L’EROISMO DI ENRICO COCCHI
Ad 80 anni dall’incidente ferroviario sul fiume Torre

In occasione dell’80esimo anniversario dal tragico incidente ferroviario avvenuto il 22 novembre 1938 sul fiume Torre, è nata una collaborazione tra i Comuni di Remanzacco e di Budrio, paese natala di Enrico Cocchi. Da questa interazione, iniziata otto mesi fa, sta prendendo corpo una ricerca, che si tradurrà in una pubblicazione.
L’idea è nata atraverso l’impegno dello storico budriese Leonardo Arrighi, che da anni si occupa del recupero delle vicende umana del suo Comune. La curiosità lo ha portatp al nome di Enrico Cocchi – nato a Budrio il 26 marzo 1917 –, il Caporale del Piemonte Reale che il 22 nove,bre 1938 diede la vita nel tentativo di salvare il maggior numero di passeggeri del treno caduto nelle acque del Torre.
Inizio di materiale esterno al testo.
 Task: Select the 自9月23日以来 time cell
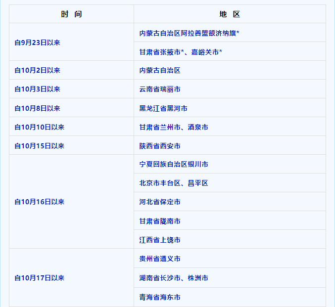click(38, 43)

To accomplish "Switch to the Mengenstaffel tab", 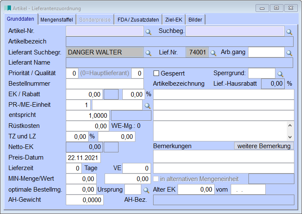I will click(x=57, y=19).
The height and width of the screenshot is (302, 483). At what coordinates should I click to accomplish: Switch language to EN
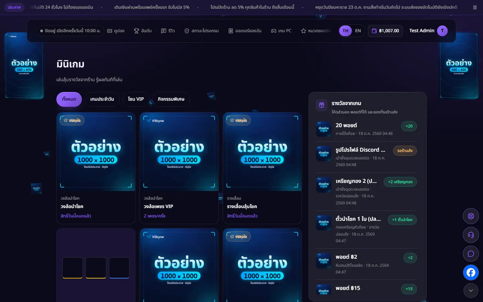click(x=358, y=31)
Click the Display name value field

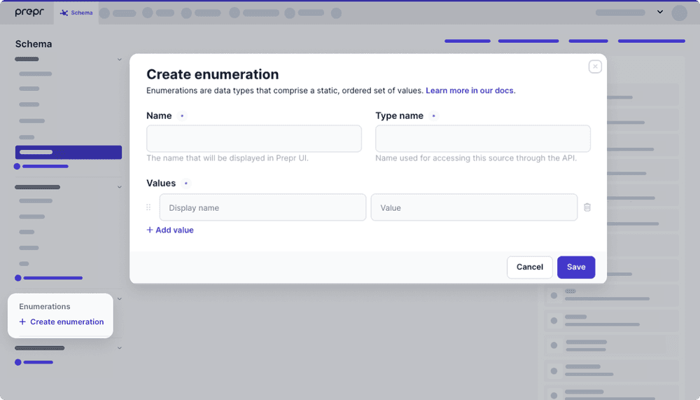click(x=263, y=207)
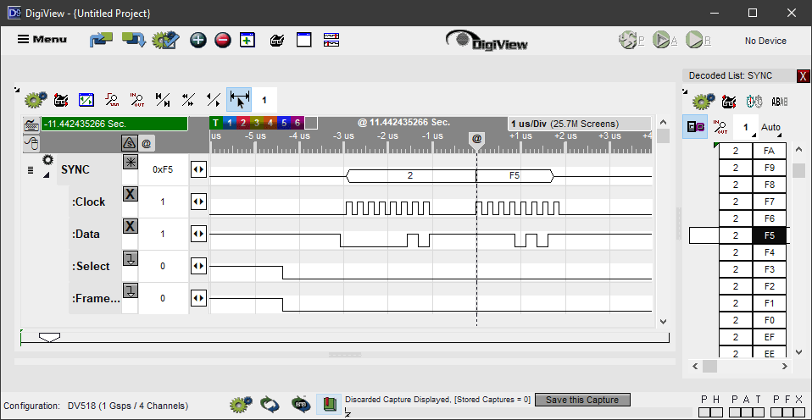The height and width of the screenshot is (420, 812).
Task: Click the red minus remove button
Action: (x=222, y=40)
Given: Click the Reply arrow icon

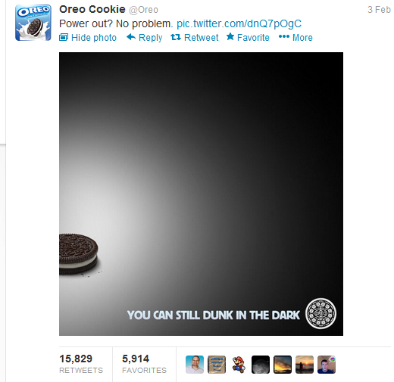Looking at the screenshot, I should tap(131, 37).
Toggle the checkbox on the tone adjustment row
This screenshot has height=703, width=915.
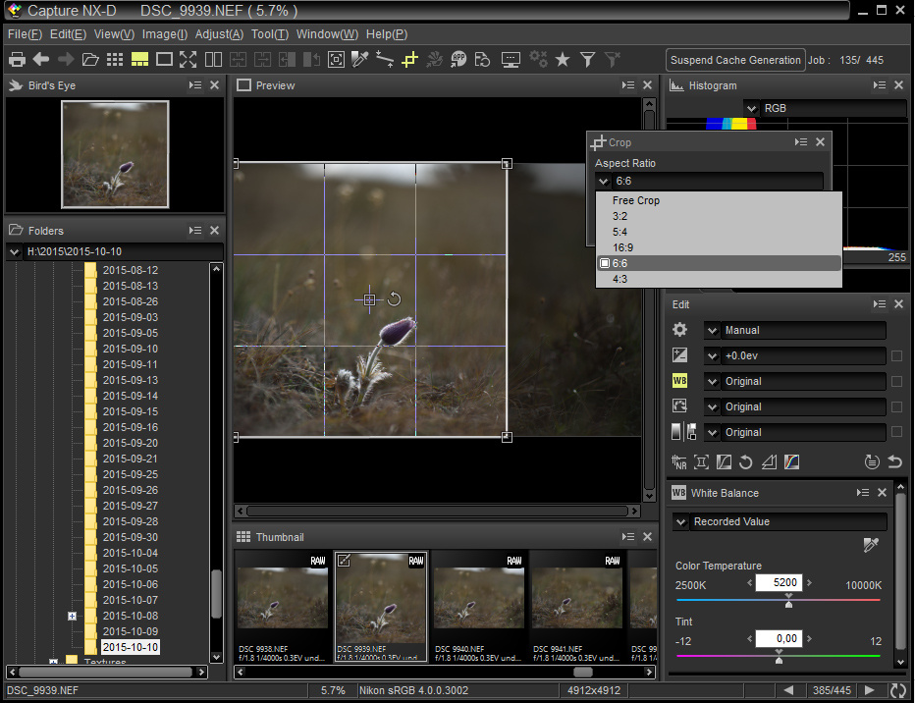click(x=896, y=432)
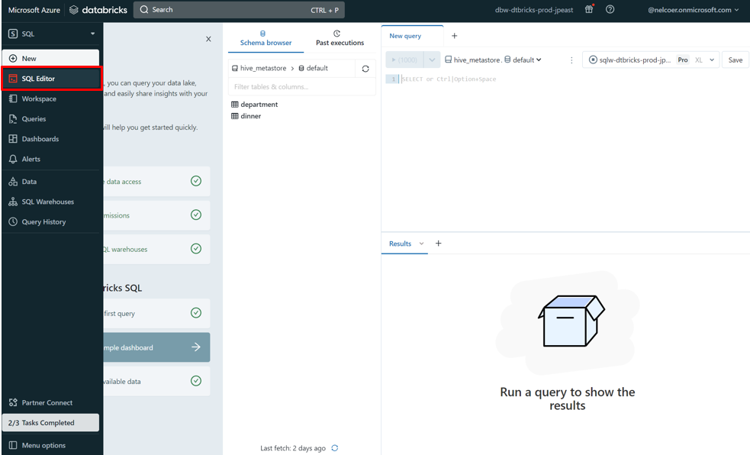Open SQL Warehouses in the sidebar
This screenshot has height=455, width=750.
47,202
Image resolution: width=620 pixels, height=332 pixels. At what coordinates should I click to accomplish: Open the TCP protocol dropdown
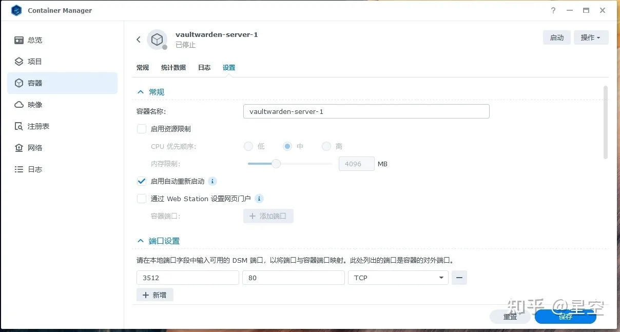[398, 278]
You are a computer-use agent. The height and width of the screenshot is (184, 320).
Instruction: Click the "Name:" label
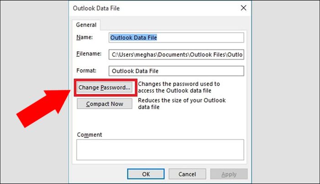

Arrighi ha ricostruito la vita del concittadino Enrico Cocchi e ha deciso di conttattare il Comune di Remanzacco, per creare una collaborazione, che porterà alla pubblicazione di un libro e all’organizzazione di commemorazioni ufficiali a Remanzacco e a Budrio.

La serata del 14 luglio – che vedrà la presenza anche delle istituzioni budriesi, tra cui il Sindaco Maurizio Mazzanti – è quindi il primo capitolo di una serie di iniziative, incentrate sul ricordo di Cocchi e del drammatico 22 novembre 1938.
La ricerca e così la serata, in cui interverranno Leonardo Arrighi e Stefano Gasti (storico di Remanzacco) saranno le occasioni per ampliare e contestualizzare le varie riflessioni, approfondendo la storia di Remanzacco e di Budrio, ripercorrendo le vicende dell’importante ferrovia Udine-Cividale, concentradosi sul significato del gesto eroico.